Again, the American Constitution is nothing more or less than Americans’ prevailing ideology. And this ideology — as any ideology – comes from ideas about what is proper and improper, acceptable and unacceptable, desirable and undesirable, practical and impractical, noble and ignoble.

Most Americans today have the idea that Congress is perfectly justified in delegating its legislative authority to federal agencies. Therefore, despite the complete lack of any language in the Constitutional document authorizing independent agencies, Washington is planted thick with federal agencies exercising legislative powers. No one today suggests that these agencies are unconstitutional.

Most Americans today have the idea that the national government is authorized to dictate the details — from gasoline mileage to the number of airbags per vehicle – of how automobiles are to be manufactured. Despite the Constitutional document very clearly not giving authority over such matters to Washington, the national government exercises such authority and almost no one today regards this exercise of authority as unconstitutional.

Most Americans today accept the idea that government should tell people what they can or cannot ingest. Most Americans accept the idea that minimum-wage legislation is desirable. Most Americans accept the idea that protecting property rights is less noble than protecting plant and animal species.

Thousands more such examples can be listed.

In the past, when I got furious at the government for doing things clearly prohibited by the Constitutional document, I would declare “That’s unconstitutional!”

I was wrong. Those innumerable government actions that are at odds with the Constitutional document as well as with the principles of a free society are in fact constitutional. These actions are constitutional because the constitution is the actual legal framework of our society — and the actual legal framework in America today grants to government extraordinarily vast powers for intruding into the lives of peaceful people.

Again, the reason is that most Americans today have the idea that it is desirable, or at least not inappropriate, for government to exercise an authority immensely larger than was contemplated by Americans of the founding generation. If, instead, today’s Americans had the idea that government’s only legitimate function was to keep the peace, there could be no doubt that politicians who attempted to enforce, say, the Americans With Disabilities Act would get nowhere. It’s not so much that these politicians would get voted from office; instead, ordinary people would simply refuse to comply with the statute.

If you doubt this, ask what would happen if Congress enacted legislation banning interstate travel by Americans.

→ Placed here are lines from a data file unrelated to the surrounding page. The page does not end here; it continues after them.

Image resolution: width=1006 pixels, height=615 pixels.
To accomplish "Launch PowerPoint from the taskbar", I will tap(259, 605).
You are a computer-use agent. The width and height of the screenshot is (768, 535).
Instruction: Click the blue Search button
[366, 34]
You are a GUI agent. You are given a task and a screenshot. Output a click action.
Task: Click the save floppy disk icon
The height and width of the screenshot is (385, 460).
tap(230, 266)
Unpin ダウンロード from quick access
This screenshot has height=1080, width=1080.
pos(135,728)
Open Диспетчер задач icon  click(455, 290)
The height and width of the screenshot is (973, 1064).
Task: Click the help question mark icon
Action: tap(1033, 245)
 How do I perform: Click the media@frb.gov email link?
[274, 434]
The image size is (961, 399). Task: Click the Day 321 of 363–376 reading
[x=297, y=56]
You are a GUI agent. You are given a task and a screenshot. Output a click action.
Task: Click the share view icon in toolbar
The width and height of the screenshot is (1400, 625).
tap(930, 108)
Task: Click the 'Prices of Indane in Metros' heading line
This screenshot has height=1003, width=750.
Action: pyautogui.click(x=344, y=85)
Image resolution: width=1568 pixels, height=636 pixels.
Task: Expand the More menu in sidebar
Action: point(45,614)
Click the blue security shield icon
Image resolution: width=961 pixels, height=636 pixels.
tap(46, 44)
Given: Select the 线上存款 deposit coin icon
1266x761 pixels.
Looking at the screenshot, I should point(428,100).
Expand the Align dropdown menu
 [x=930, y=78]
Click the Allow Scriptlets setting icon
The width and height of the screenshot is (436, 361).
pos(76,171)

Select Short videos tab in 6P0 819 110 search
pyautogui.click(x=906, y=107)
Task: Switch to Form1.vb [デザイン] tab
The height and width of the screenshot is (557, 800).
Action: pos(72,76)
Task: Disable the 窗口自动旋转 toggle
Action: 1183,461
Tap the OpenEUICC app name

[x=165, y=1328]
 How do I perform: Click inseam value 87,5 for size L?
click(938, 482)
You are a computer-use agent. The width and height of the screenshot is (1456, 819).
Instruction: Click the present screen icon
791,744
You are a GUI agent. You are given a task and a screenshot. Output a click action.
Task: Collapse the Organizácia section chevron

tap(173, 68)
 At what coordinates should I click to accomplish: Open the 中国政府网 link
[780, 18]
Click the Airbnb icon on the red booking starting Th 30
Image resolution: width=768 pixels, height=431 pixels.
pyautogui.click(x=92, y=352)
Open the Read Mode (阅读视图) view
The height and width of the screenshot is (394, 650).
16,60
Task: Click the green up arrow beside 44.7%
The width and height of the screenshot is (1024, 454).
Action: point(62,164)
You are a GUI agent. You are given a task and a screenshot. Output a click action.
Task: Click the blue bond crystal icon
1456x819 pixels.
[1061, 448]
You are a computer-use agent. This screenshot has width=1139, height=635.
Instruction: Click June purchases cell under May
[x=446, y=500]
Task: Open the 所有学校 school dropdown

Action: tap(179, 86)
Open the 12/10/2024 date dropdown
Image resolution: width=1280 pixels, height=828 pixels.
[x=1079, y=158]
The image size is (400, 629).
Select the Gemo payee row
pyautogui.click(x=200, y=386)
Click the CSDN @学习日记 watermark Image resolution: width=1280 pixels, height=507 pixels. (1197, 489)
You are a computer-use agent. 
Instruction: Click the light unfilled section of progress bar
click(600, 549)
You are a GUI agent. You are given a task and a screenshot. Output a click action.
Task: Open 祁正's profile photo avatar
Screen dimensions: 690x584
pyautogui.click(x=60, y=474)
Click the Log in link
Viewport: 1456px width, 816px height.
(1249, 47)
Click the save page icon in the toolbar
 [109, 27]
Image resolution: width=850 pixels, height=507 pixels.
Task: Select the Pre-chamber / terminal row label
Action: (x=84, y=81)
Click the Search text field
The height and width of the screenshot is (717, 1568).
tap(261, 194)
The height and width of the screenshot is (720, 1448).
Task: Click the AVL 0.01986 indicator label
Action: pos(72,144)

Can you imagine Americans today respecting such an odious statute? Of course not, despite the fact that the Constitutional document does not explicitly prevent Congress from passing such legislation. To avoid enforcement of this statute we wouldn’t have to wait to throw from office the bums who enacted it. Because of the prevailing American ideology, which is hostile to such legislation, this statute would be a nullity from the moment the President signed it.

It follows that ideas matter enormously. Ideas, not words, are the principal ingredient of the American constitution. If ideas change, so does the constitution. And the only way really to change the constitution is to change the ideas accepted by the great swath of citizens.

We at FEE are in the business of constitutional amendment – changing the ideas that people have about freedom, about property, about politics, and about government. If we succeed in restoring the idea that free people are more prosperous, peaceful, and culturally vigorous than are those who rely on government, we will have done nothing less than to amend the American constitution in a way that secures liberty. We will also have re-created the Constitution that James Madison and other founding-era Americans intended.

Liberty cannot be secured by asking its foe – the state – for more respect. Liberty cannot be secured at ballot boxes or in courtrooms. Liberty must reside in the hearts of people if it is to reign. And the only way that liberty can find its way into the hearts of people is through the promulgation and circulation of the ideas of liberty. In these ideas lies liberty’s only hope.